• [WHAT THE TASK REQUIRES]: Give back the whole listing exactly as it is written.

• [PROVIDED INFORMATION]:
--------------------------------------------------
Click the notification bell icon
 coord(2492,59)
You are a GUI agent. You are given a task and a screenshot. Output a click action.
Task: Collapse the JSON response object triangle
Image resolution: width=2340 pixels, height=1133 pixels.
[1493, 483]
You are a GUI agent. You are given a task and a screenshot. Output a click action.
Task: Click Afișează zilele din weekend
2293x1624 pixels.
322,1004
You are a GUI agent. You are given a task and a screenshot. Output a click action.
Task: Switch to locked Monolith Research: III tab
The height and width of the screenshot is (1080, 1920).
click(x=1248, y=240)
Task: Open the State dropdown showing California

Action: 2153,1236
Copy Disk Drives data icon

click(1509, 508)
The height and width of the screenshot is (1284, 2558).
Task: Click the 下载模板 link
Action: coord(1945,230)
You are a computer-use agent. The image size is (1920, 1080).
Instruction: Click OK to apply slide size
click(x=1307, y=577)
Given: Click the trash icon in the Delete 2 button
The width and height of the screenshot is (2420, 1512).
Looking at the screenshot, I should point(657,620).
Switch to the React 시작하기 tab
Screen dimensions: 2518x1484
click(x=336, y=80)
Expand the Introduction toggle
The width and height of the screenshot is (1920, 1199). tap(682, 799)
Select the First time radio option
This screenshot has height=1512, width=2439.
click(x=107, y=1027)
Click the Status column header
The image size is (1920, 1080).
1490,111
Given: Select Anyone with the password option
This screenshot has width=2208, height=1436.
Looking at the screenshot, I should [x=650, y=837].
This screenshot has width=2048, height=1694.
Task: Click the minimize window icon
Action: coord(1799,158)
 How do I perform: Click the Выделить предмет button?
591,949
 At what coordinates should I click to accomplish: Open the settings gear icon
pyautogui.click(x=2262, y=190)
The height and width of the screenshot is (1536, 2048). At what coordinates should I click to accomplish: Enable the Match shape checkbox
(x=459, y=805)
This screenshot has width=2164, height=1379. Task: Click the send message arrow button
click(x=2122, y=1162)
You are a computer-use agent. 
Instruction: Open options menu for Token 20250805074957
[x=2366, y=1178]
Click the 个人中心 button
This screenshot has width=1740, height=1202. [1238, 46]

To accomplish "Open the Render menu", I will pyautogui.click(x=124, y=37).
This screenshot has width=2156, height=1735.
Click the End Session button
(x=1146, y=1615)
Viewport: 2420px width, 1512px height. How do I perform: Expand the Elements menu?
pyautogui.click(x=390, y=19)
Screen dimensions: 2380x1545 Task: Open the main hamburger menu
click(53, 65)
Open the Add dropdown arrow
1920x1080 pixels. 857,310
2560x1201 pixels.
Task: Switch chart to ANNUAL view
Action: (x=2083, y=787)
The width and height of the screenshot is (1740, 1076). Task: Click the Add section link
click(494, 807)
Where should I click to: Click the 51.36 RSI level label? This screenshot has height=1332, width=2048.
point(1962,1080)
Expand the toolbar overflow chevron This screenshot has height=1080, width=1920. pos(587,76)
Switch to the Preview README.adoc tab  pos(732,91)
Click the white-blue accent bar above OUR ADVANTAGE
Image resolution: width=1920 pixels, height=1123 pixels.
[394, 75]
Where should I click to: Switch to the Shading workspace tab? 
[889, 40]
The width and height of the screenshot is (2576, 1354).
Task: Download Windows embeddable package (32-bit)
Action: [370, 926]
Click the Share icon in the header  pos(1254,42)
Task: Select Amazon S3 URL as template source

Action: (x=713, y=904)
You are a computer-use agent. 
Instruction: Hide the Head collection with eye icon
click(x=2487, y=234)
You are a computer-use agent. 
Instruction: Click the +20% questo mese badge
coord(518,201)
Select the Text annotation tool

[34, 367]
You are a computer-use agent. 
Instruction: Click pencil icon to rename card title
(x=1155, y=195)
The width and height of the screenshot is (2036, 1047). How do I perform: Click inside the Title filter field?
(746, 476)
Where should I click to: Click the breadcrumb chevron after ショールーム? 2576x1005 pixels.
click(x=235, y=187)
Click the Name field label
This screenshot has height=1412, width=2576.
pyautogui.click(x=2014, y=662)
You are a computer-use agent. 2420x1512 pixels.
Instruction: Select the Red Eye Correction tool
--------------------------------------------------
• [REPLY TO THE EXERCISE]:
Click the notification bell icon
 coord(2492,59)
You are a GUI agent. You are given a task and a screenshot. Output a click action.
Task: Collapse the JSON response object triangle
Image resolution: width=2340 pixels, height=1133 pixels.
[1493, 483]
You are a GUI agent. You are given a task and a screenshot. Output a click action.
Task: Click Afișează zilele din weekend
2293x1624 pixels.
322,1004
You are a GUI agent. You are given a task and a screenshot. Output a click action.
Task: Switch to locked Monolith Research: III tab
The height and width of the screenshot is (1080, 1920).
click(x=1248, y=240)
Task: Open the State dropdown showing California

Action: 2153,1236
Copy Disk Drives data icon

click(1509, 508)
The height and width of the screenshot is (1284, 2558).
Task: Click the 下载模板 link
Action: coord(1945,230)
You are a computer-use agent. The image size is (1920, 1080).
Instruction: Click OK to apply slide size
click(x=1307, y=577)
Given: Click the trash icon in the Delete 2 button
The width and height of the screenshot is (2420, 1512).
Looking at the screenshot, I should point(657,620).
Switch to the React 시작하기 tab
Screen dimensions: 2518x1484
click(x=336, y=80)
Expand the Introduction toggle
The width and height of the screenshot is (1920, 1199). tap(682, 799)
Select the First time radio option
This screenshot has height=1512, width=2439.
click(x=107, y=1027)
Click the Status column header
The image size is (1920, 1080).
1490,111
Given: Select Anyone with the password option
This screenshot has width=2208, height=1436.
Looking at the screenshot, I should [x=650, y=837].
This screenshot has width=2048, height=1694.
Task: Click the minimize window icon
Action: coord(1799,158)
 How do I perform: Click the Выделить предмет button?
591,949
 At what coordinates should I click to accomplish: Open the settings gear icon
pyautogui.click(x=2262, y=190)
The height and width of the screenshot is (1536, 2048). At what coordinates should I click to accomplish: Enable the Match shape checkbox
(x=459, y=805)
This screenshot has width=2164, height=1379. Task: Click the send message arrow button
click(x=2122, y=1162)
You are a computer-use agent. 
Instruction: Open options menu for Token 20250805074957
[x=2366, y=1178]
Click the 个人中心 button
This screenshot has width=1740, height=1202. [1238, 46]

To accomplish "Open the Render menu", I will pyautogui.click(x=124, y=37).
This screenshot has width=2156, height=1735.
Click the End Session button
(x=1146, y=1615)
Viewport: 2420px width, 1512px height. How do I perform: Expand the Elements menu?
pyautogui.click(x=390, y=19)
Screen dimensions: 2380x1545 Task: Open the main hamburger menu
click(53, 65)
Open the Add dropdown arrow
1920x1080 pixels. 857,310
2560x1201 pixels.
Task: Switch chart to ANNUAL view
Action: (x=2083, y=787)
The width and height of the screenshot is (1740, 1076). Task: Click the Add section link
click(494, 807)
Where should I click to: Click the 51.36 RSI level label? This screenshot has height=1332, width=2048.
point(1962,1080)
Expand the toolbar overflow chevron This screenshot has height=1080, width=1920. pos(587,76)
Switch to the Preview README.adoc tab  pos(732,91)
Click the white-blue accent bar above OUR ADVANTAGE
Image resolution: width=1920 pixels, height=1123 pixels.
[394, 75]
Where should I click to: Switch to the Shading workspace tab? 
[889, 40]
The width and height of the screenshot is (2576, 1354).
Task: Download Windows embeddable package (32-bit)
Action: [370, 926]
Click the Share icon in the header  pos(1254,42)
Task: Select Amazon S3 URL as template source

Action: (x=713, y=904)
You are a computer-use agent. 
Instruction: Hide the Head collection with eye icon
click(x=2487, y=234)
You are a computer-use agent. 
Instruction: Click the +20% questo mese badge
coord(518,201)
Select the Text annotation tool

[34, 367]
You are a computer-use agent. 
Instruction: Click pencil icon to rename card title
(x=1155, y=195)
The width and height of the screenshot is (2036, 1047). How do I perform: Click inside the Title filter field?
(746, 476)
Where should I click to: Click the breadcrumb chevron after ショールーム? 2576x1005 pixels.
click(x=235, y=187)
Click the Name field label
This screenshot has height=1412, width=2576.
pyautogui.click(x=2014, y=662)
You are a computer-use agent. 2420x1512 pixels.
Instruction: Select the Red Eye Correction tool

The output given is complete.